Шаман долго молчал, сокрушенно качая головой.
– Но тебе не удержать ее, хакан, – наконец сказал он.
– Почему?
– Я помню историю про сына хакана Кероса. Он ведь поменял свою тамгу русскому мальчику на серебряный крест...
Асыка недобро усмехнулся.
– А когда Керос хотел за это лишить сына родства, сын убил отца и в двенадцать лет сам стал хаканом, завладев его тамгой, – закончил историю князь. – Но это было давно, старик. Я думал, что у тех событий на Мамыльском пороге осталось только три свидетеля: я сам, русич Калын и моя жена Айчейль, ламия...
– Свидетелем тому был не я, а мой брат. Он уже состарился и умер, хотя был младше меня. Смотри, хакан, какой я дряхлый – ноги меня не слушаются, глаза слепнут, волосы поседели... А ведь я тебя моложе. Почему же ты не стареешь? Ты и вправду бессмертен, хакан, как все хумляльты и ламии?
– Ты ведь лучше меня знаешь порядок вещей в мире, старик. Бессмертен любой, кто не доделал своего дела.
глава 03. Канская тамга
Два высоких идола – богатыри Играмшор и Шавельшор – держали тяжелую балку ворот, ведущих в пределы Мертвой Пармы. За воротами стеной стоял погибший лес. Наверное, такие же леса растут на проклятых островах Пети-Ур в ледяном полуночном океане, по которым в вечной тьме, стеная, скитаются души предателей. Пам чувствовал, что в этих высохших и окаменевших стволах нет ничего и никого – ни духов, ни кулей, ни демонов. Разве что злая мансийская ведьма Таньварпеква заглядывала сюда, но сразу же мчалась дальше на своем седом волке-людоеде Рохе. «Холатур – так манси называют Мертвую Парму», – вспомнил шаман.
– Зачем тебе Канская Тамга, князь? – спросил он, первым шагая по чернеющей во мху тропинке.
– Настало время войны.
– Ты хочешь изгнать русов? Чем они тебе мешают?
– Ты и сам знаешь ответ, старик.
Шаман концом посоха сдвинул с пути белую ветку с семью скрюченными пальцами.
– Рус русу рознь, – сказал он. – Новгородцы – да, это волки, рвущие живое мясо.
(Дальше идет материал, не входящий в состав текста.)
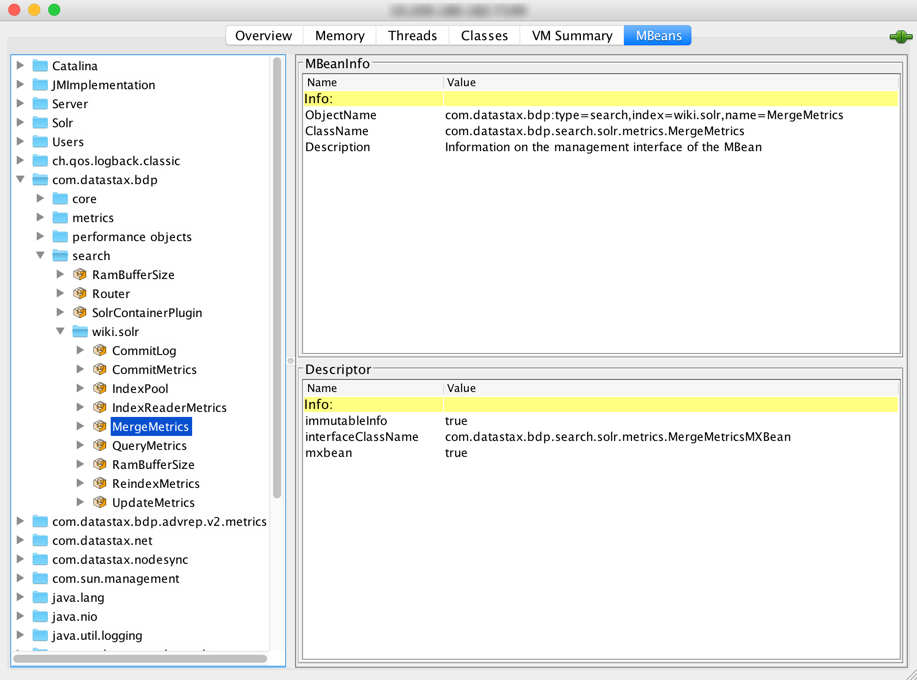Viewport: 917px width, 680px height.
Task: Collapse the com.datastax.bdp domain node
Action: pyautogui.click(x=21, y=180)
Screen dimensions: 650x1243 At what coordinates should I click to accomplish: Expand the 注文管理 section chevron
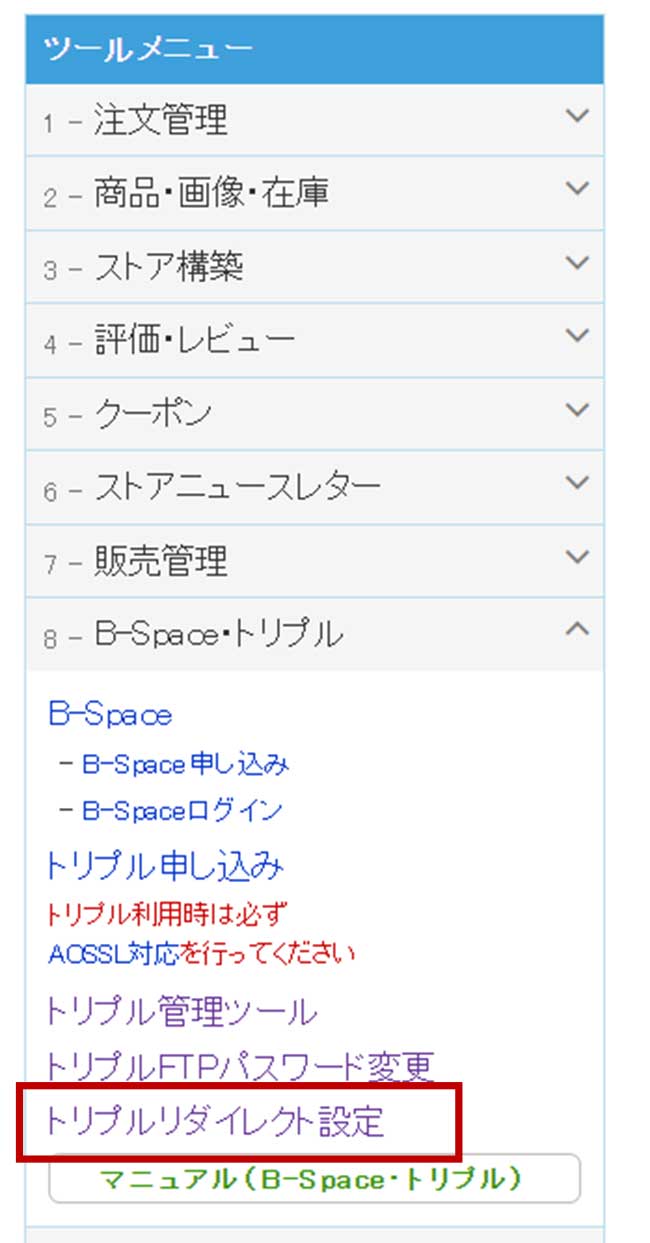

Но московиты идут к нам с миром. Они строят здесь свои селения, растят своих детей и, как мы, терпят притеснения от своего кана. Но ведь русский кан не жаден. Казани мы платим харадж в три танги с лука, а ясак русов вчетверо меньше – всего два соболя. Даже самый захудалый охотник сможет за год добыть двух соболей, чтобы откупиться от кана русов.
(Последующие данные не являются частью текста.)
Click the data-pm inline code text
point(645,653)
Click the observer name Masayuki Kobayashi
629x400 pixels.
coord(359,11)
– Почему на своей земле мы должны откупаться от чужеземцев?
– Лучше откупиться соболями, чем кровью.
Тонкие и высокие ели с редкими сучьями и голыми вершинами торчали по склону густо, как копья хонта, воткнутые в погребальный курган его хонтуя. В неровной россыпи звезд над Мертвой Пармой зияли дыры, словно некоторые звезды сорвались и упали вниз, будто спелые кедровые шишки. Если Поясовые горы – и вправду великан Кам, уснувший после своего подвига, то Мертвая Парма – это его колчан. Весенние ливни и осенние бури ломали умершие деревья, но те не падали, а зацеплялись за собратьев и так и висели в высоте.
Это остановившееся движение еще больше омертвляло и без того страшный лес. Кое-где среди стволов из валежника и мха торчали стоймя вкопанные лестницы, чтобы боги могли спуститься по ним на землю к людям. Но паму казалось, что эти лестницы выдвинули из недр подземные человечки сиртя: видно, жить в оцепеневшей горе им стало так жутко, что они бежали из глубин на небо.